By
– July 13, 2012
Fifty years after his departure, Michal Glowinski returns to the world of his childhood with a series of partially-remembered images, incidents, events and reflections. Each one relates an experience emerging from flashes of memory, a partial reconstruction of what happened to him and how he survived. He recalls his early childhood fantasy of what he thought a ghetto would be like. Now he remembers the ghetto by the grayish color of the paper that covered its dead citizens awaiting cartage and an emaciated violinist playing a Mendelssohn concerto on the ghetto streets. He recalls the family’s daring escape from the ghetto and the American uncle, a black sheep of the family who had returned to Poland to escape paying alimony, who was instrumental in saving them and other family members. Another story relates how when a blackmailer threatened to disclose the attic hiding place of his family, the shabby little chess set Michal carried with him probably saved the family from being turned over to the Gestapo, as he and the blackmailer played while awaiting the return of an aunt who went to collect the money.
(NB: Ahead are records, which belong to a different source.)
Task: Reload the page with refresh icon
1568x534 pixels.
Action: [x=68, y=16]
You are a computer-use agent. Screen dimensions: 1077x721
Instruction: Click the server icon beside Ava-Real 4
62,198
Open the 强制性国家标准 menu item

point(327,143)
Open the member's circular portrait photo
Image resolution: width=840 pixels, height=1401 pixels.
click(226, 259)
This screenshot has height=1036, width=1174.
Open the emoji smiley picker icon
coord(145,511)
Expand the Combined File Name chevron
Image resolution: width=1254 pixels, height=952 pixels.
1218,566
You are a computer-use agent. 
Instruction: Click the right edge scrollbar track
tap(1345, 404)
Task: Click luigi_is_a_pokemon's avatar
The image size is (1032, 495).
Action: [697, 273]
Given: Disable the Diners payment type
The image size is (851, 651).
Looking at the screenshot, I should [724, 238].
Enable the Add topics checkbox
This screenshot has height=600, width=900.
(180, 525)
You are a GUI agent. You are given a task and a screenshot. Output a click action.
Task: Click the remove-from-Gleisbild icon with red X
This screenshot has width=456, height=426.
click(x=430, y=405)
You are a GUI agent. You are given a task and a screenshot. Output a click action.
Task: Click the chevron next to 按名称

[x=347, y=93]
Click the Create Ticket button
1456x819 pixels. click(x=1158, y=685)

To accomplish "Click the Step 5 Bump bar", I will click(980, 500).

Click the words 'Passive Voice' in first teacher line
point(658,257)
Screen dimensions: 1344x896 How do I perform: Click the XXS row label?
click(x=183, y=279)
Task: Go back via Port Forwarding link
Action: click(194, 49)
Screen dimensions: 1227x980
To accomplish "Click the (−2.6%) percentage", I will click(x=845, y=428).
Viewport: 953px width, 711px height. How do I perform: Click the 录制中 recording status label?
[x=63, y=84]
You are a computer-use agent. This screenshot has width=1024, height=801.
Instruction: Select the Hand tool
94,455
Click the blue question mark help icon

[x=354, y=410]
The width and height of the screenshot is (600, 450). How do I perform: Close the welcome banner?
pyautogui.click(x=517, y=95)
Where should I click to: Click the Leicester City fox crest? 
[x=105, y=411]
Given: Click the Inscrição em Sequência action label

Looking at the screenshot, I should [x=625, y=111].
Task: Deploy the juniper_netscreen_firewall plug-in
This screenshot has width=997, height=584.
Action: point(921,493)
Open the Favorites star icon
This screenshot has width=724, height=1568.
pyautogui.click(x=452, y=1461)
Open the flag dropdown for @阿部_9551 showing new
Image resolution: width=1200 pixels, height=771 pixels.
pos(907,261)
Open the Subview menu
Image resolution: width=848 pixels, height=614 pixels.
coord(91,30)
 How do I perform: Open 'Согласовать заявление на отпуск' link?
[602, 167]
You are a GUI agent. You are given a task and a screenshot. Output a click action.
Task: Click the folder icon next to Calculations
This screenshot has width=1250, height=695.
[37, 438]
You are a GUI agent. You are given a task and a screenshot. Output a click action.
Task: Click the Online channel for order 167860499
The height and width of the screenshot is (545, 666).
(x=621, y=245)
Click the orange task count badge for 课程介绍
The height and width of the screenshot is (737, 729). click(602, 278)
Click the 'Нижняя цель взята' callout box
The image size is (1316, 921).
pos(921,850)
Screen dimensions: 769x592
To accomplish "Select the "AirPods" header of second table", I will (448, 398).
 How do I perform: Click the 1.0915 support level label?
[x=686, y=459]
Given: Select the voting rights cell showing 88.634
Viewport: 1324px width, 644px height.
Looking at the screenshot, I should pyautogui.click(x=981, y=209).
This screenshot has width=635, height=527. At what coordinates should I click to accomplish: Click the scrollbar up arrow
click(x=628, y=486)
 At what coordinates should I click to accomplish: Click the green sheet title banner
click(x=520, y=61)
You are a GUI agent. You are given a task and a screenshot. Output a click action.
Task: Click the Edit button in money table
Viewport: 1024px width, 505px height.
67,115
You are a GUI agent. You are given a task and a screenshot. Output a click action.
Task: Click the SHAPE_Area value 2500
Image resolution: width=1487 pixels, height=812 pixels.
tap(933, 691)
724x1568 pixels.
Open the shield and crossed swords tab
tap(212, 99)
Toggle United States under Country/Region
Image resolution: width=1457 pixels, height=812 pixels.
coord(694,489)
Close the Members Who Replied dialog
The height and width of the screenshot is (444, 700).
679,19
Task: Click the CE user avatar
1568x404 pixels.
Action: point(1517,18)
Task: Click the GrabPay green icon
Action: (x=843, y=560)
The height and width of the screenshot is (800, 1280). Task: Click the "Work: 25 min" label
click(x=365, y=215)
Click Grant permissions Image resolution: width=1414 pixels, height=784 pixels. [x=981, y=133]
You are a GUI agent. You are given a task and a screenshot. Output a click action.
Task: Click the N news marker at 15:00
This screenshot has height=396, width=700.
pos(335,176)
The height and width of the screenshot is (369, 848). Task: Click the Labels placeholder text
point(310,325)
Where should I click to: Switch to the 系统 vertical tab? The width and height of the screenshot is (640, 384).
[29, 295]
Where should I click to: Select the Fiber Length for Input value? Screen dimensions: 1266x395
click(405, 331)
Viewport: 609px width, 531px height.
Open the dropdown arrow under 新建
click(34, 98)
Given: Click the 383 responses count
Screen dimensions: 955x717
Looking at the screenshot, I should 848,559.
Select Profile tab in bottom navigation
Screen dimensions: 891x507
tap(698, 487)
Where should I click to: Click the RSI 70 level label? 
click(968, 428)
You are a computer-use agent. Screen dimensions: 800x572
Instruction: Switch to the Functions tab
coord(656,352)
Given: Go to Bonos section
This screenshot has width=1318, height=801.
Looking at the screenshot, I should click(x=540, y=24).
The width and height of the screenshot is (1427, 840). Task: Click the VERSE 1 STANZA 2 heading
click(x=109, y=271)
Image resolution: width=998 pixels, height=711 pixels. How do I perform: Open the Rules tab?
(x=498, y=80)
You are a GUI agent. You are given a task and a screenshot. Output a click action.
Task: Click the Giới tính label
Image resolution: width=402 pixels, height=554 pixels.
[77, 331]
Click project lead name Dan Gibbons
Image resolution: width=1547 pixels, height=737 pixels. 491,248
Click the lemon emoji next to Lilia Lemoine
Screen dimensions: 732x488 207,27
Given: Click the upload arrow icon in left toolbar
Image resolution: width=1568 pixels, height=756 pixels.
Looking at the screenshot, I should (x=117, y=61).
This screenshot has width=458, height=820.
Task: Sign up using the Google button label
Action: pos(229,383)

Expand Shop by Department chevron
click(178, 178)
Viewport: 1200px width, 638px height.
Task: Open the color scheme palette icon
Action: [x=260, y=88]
The family ultimately had to separate. Michal was saved by Polish nuns in a convent in Turkowice that hid many Jewish boys passing as practicing Catholics. Once he and some of the other boys were taken to a palatial home as a treat where they received some chocolates. His mother was working there as a (Christian) maid and had to make sure that Michal didn’t see her. There are so many fascinatingly recalled episodes that in addition to being another testament to the Shoah, it is — one might almost say, despite the tragedies — enjoyable reading. Glowinski is a talented writer and a distinguished scholar, occupying a chair of literary theory at the prestigious Institute of Literary Studies in Warsaw.
Marcia W. Posner, Ph.D., of the Holocaust Memorial and Tolerance Center of Nassau County, is the library and program director. An author and playwright herself, she loves reviewing for JBW and reading all the other reviews and articles in this marvelous periodical.